==== DOCUMENTO ====
Entre estas dos visiones, me quedo con una intermedia que pienso es la que más se adecua a la realidad. Ni tanto ni tan poco. La ley no puede asegurar el éxito de los matrimoniales ni evitar completamente las rupturas, pero puede -y debe- contribuir eficazmente a la estabilidad de los matrimonios, a que los quiebres que se produzcan sean los menos posibles, a que los cónyuges tengan recursos para superar esos conflictos, etc. La función del legislador frente a las rupturas matrimoniales no es sólo la de disponer de un buen equipo de salvataje para rescatar lo que quede del naufragio. Antes ha de cumplir la misión de faro para que la nave conyugal sortee los escollos y los arrecifes y pueda arribar a puerto seguro.
3. Las disposiciones constitucionales y las rupturas matrimoniales
En la visión realista de las funciones del ordenamiento jurídico que propiciamos, hemos de entender los textos constitucionales que propugnan un reconocimiento especial para la institución de la familia.
En efecto, si de acuerdo con el inciso segundo del art. 1º de la Constitución Política “la familia es el núcleo fundamental de la sociedad”, no podremos señalar que el Estado, y su expresión normativa, puedan permanecer indiferentes frente a los factores que, como las crisis conyugales, inciden en la desintegración de este núcleo fundamental. Toda crisis matrimonial interesa a la comunidad, y debe ser valorada como un elemento preocupante, como una situación que debiera ser superada o neutralizada hasta donde sea posible.
Lo anterior se refuerza si consideramos los deberes que la Constitución explicita, del Estado para con la institución familiar. Cuando el texto habla de Estado hemos de entender comprendido el sistema jurídico estatal y los órganos legislativos. Estos deberes son el de “proteger” a la familia y el de “propender a su fortalecimiento” (art 1º Const.).
Me parece que una interpretación adecuada de estas normas en relación con la familia fundada en el matrimonio, confirman la tesis de que cuando la ley contemple los casos de rupturas o quiebres conyugales, no puede valorar sólo las decisiones individuales y la libertad autónoma de los cónyuges, sino que ha de tener en cuenta también el interés colectivo de la familia afectada, así como el interés común de toda la sociedad.
Se justifica entonces que el legislador, sin vulnerar la libertad de las personas, propicie medidas y normativas que contribuyan a disminuir las rupturas o a hacerlas lo más inocuas posibles.
4. El divorcio vincular y las rupturas matrimoniales
Quisiera advertir que, a la inversa de lo que suele escucharse, la discusión sobre la introducción del divorcio vincular en Chile o sobre el fraude de las nulidades matrimoniales, no tiene una relación directa con el problema de las rupturas o los quiebres conyugales. Y esclarecería bastante la controversia si fuéramos capaces de captar y asumir la diferencia.
==== DATOS DEL CONJUNTO ====
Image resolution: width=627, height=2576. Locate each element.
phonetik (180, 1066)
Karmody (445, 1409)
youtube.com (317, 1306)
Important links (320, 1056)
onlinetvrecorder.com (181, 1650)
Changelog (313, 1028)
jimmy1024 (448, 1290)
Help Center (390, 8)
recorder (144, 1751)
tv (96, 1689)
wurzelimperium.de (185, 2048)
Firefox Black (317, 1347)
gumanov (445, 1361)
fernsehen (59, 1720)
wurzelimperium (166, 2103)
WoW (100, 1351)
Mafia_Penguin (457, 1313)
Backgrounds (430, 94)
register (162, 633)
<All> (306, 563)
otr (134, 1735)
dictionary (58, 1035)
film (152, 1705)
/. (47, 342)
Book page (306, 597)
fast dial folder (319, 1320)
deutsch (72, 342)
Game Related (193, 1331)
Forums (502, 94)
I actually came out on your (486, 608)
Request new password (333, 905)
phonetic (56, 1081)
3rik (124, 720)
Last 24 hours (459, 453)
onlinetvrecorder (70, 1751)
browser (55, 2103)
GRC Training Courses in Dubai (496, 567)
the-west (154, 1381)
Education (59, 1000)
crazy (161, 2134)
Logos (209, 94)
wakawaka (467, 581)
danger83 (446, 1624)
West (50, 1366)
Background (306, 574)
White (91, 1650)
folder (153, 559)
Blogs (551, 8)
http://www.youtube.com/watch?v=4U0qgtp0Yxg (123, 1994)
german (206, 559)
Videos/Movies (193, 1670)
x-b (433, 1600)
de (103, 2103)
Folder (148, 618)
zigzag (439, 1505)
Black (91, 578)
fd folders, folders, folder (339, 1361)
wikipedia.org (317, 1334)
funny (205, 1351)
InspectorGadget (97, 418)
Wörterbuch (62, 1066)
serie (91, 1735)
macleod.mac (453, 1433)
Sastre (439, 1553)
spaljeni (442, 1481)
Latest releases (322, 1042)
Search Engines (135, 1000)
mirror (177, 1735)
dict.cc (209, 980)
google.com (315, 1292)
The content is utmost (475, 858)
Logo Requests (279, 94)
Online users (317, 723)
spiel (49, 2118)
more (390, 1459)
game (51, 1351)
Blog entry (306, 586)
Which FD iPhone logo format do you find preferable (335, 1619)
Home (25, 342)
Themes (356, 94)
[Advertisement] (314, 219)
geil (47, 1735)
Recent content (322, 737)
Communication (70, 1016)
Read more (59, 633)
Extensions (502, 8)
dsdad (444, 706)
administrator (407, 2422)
====
INSTRUCCIONES:
A – ¿Puedes resumir en forma de lista el párrafo del documento que empieza con "En efecto, si de acuerdo", conservando sus datos principales?
B – Responde a partir del documento:
(i) ¿Qué dos deberes del Estado para con la familia explicita la Constitución?
(ii) Además de disponer de un buen equipo de salvataje, ¿qué misión ha de cumplir antes el legislador?
(iii) ¿Con qué problema no tiene una relación directa la discusión sobre la introducción del divorcio vincular en Chile?
C – ¿Puedes actualizar el fragmento del documento que va de "3. Las disposiciones" a "donde sea posible.", poniendo "pilar básico" en lugar de "núcleo fundamental"?
Los registros no tienen relación con el documento.

RESULTADOS POR TAREA:
A –
- Según el inciso segundo del art. 1º de la Constitución Política, la familia es el núcleo fundamental de la sociedad.
- Por eso, el Estado y su expresión normativa no pueden permanecer indiferentes ante factores que, como las crisis conyugales, inciden en la desintegración de ese núcleo.
- Toda crisis matrimonial interesa a la comunidad. Debe valorarse como algo preocupante, que debiera superarse o neutralizarse hasta donde sea posible.

B –
(i) El deber de "proteger" a la familia y el de "propender a su fortalecimiento".
(ii) La misión de faro, para que la nave conyugal sortee los escollos y los arrecifes y pueda arribar a puerto seguro.
(iii) Con el problema de las rupturas o los quiebres conyugales.

C –
3. Las disposiciones constitucionales y las rupturas matrimoniales
En la visión realista de las funciones del ordenamiento jurídico que propiciamos, hemos de entender los textos constitucionales que propugnan un reconocimiento especial para la institución de la familia.
En efecto, si de acuerdo con el inciso segundo del art. 1º de la Constitución Política “la familia es el pilar básico de la sociedad”, no podremos señalar que el Estado, y su expresión normativa, puedan permanecer indiferentes frente a los factores que, como las crisis conyugales, inciden en la desintegración de este pilar básico. Toda crisis matrimonial interesa a la comunidad, y debe ser valorada como un elemento preocupante, como una situación que debiera ser superada o neutralizada hasta donde sea posible.